Drug Risk Can Cause Behavioural Problems. Glucocorticoid drugs are used to speed up the development of a foetus’s lungs.
New Scientist magazine reports that University of Toronto researchers gave the drugs to pregnant guinea pigs.
They found behavioural problems, such as hyperactivity, were more likely not only in the animals’ offspring, but in the next generation too.
Babies normally spend 40 weeks in the womb, but some can survive even if they are born 15 or 16 weeks early.
However, their lungs lack enough of a substance called a surfactant to breathe unassisted.
Since the 1970s, doctors have been injecting women at risk of having a very premature baby with synthetic glucocorticoid drugs, such as betamethasone, to speed up development, and increase the odds that the child will survive.
The drugs have proved very effective – a single dose cuts the death rate of such babies by up to 40%.
Repeated doses
Doctors believe the drug works best when given within a week of birth – so a baby who is not as premature as expected may be exposed to repeated doses.
The Toronto team chose to experiment on guinea pigs because they have similar placentas to humans, and give birth to relatively mature live young.
The guinea pigs received the equivalent of three injections of betamethasone, and compared them to a group given either three injections of saline, or nothing at all.
The offspring of the drug group showed signs of abnormal behaviour compared with the other groups.
This tallies with previous research which has found that human babies whose mothers are given multiple doses of betamethasone also show signs of hyperactivity.
But the drug affected the next generation of guinea pigs too.
When affected female offspring were mated with normal males, their young also had physiological and behavioural abnormalities.
Their male pups showed little interest in exploring a new environment, while females were hyperactive and made strange noises.
The Toronto team believes the drug may alter the way a foetus’s genetic material is translated.
Such changes are known to be passed down the generations.
Benefits outweigh risks
Professor Henry Halliday, an expert on perinatal medicine at Belfast’s Royal Maternity Hospital, told the BBC News website the use of betamethasone had helped to reduce death rates among premature babies.

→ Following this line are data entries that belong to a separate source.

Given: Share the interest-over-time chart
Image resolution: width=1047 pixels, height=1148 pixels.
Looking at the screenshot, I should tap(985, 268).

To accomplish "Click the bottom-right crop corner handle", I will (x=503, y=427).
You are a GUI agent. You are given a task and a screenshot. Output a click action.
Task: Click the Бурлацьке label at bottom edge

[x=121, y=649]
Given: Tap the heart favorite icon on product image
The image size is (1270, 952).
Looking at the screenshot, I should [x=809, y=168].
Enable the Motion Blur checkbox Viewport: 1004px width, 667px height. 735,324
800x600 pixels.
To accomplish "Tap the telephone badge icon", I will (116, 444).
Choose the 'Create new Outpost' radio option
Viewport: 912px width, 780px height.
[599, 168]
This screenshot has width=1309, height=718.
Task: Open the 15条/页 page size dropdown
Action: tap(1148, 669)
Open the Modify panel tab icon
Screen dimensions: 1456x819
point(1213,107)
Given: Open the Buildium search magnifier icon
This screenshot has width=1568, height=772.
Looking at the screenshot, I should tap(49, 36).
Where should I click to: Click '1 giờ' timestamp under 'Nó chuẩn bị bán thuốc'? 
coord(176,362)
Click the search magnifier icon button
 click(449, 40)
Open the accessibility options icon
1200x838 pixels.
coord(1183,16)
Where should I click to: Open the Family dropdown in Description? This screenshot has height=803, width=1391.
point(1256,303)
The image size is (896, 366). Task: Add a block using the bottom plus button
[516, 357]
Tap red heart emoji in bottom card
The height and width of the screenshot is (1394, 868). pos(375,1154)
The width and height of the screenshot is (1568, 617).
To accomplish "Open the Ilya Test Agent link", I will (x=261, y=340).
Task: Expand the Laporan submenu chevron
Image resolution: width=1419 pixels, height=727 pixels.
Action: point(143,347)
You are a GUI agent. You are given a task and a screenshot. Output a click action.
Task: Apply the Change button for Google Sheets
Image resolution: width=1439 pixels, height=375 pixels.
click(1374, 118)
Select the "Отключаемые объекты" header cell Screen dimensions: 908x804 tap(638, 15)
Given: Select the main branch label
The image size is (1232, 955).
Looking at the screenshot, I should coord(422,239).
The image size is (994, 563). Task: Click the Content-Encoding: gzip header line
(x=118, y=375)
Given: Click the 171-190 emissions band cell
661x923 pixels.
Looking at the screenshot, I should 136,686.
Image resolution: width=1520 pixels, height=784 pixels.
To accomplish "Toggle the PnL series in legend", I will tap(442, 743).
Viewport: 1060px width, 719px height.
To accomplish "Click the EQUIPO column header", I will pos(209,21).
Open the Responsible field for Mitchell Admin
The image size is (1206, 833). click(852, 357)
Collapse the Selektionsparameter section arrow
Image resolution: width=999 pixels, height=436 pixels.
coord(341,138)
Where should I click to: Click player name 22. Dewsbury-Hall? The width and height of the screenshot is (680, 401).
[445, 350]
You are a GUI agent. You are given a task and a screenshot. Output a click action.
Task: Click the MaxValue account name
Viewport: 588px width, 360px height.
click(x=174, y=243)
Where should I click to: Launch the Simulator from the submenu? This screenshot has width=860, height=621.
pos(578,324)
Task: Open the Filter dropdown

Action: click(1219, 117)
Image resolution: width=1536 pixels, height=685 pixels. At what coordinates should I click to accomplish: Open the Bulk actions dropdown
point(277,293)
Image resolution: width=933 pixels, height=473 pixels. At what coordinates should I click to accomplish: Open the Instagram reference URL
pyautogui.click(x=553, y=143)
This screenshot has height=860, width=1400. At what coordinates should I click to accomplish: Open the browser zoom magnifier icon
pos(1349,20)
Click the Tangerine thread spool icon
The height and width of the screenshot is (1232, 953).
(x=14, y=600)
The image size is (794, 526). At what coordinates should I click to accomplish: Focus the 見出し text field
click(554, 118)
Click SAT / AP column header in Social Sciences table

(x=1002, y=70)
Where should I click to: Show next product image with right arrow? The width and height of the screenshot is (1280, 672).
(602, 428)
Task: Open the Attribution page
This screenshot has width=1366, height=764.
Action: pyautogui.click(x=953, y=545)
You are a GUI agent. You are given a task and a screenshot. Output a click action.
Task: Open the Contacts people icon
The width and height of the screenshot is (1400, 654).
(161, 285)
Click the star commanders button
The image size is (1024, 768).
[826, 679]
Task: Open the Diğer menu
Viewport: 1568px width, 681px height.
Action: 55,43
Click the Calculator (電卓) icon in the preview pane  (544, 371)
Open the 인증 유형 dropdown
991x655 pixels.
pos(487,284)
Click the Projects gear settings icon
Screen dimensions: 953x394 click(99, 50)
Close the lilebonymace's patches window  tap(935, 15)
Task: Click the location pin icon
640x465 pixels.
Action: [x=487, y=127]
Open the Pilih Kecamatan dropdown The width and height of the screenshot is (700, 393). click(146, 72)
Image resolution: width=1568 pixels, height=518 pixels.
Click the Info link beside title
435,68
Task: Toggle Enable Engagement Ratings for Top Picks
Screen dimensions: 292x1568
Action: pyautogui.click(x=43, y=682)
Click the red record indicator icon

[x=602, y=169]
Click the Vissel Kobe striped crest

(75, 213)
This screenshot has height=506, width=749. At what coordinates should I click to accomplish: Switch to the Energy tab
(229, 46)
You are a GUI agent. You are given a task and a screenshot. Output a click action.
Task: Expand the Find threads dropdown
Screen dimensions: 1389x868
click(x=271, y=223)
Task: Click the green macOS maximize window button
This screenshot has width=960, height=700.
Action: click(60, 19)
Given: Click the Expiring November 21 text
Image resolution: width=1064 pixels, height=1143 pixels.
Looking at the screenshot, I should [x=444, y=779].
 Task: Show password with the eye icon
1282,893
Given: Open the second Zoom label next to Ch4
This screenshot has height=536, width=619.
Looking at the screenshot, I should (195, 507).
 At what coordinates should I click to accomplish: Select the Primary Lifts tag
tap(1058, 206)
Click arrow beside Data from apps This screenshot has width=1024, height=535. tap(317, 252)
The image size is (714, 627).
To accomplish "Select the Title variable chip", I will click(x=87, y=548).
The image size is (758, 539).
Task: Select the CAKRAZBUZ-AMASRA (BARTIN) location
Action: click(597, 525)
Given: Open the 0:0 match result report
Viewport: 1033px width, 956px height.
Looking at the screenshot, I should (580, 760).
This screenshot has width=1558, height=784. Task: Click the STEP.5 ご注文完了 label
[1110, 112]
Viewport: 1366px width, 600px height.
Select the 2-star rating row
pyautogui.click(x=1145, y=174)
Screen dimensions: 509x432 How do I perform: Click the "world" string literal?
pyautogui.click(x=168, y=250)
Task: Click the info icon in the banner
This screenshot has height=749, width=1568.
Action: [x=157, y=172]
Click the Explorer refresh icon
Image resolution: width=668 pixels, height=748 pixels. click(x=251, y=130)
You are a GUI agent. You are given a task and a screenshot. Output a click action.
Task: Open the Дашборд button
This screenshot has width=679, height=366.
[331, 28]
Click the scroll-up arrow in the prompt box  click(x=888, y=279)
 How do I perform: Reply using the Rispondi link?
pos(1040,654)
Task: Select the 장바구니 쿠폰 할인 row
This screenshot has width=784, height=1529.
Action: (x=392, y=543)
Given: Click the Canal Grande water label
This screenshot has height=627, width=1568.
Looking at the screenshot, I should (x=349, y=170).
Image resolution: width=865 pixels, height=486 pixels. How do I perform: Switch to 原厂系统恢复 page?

However, he said there was no clear evidence that giving repeated doses was any more effective than a single course – and some evidence from human studies to suggest that repeated courses of steroids might affect foetal growth and later behaviour.
“This research in guinea pigs seems to confirm that these behavioural problems may pass down the generations after repeat dosing.
“Steroids are powerful dugs with widespread effects throughout the body; they do not act at a single site and they also have genomic effects which may be life-lasting.
“They should not be given to humans without careful consideration of risks versus benefits.”
“But in the case of threatened preterm birth before 34 weeks’ gestation the benefits would appear to outweigh the risks.”
Dr Andrew Lyon, of the Simpson Centre for Reproductive Health, Royal Infirmary of Edinburgh, cautioned against drawing conclusions from work in animals that have a very short gestation compared to humans.
He also stressed that in most cases doctors would only use one course of betamethasone.
But he said: “This is a good example of where continuing research is needed looking at a treatment that appeared to be so good that many thought that we had found the answer to many of our problems.
“Medicine is full of examples where new, and apparently ‘miraculous’, treatments turn out to have important downsides as more research is done.”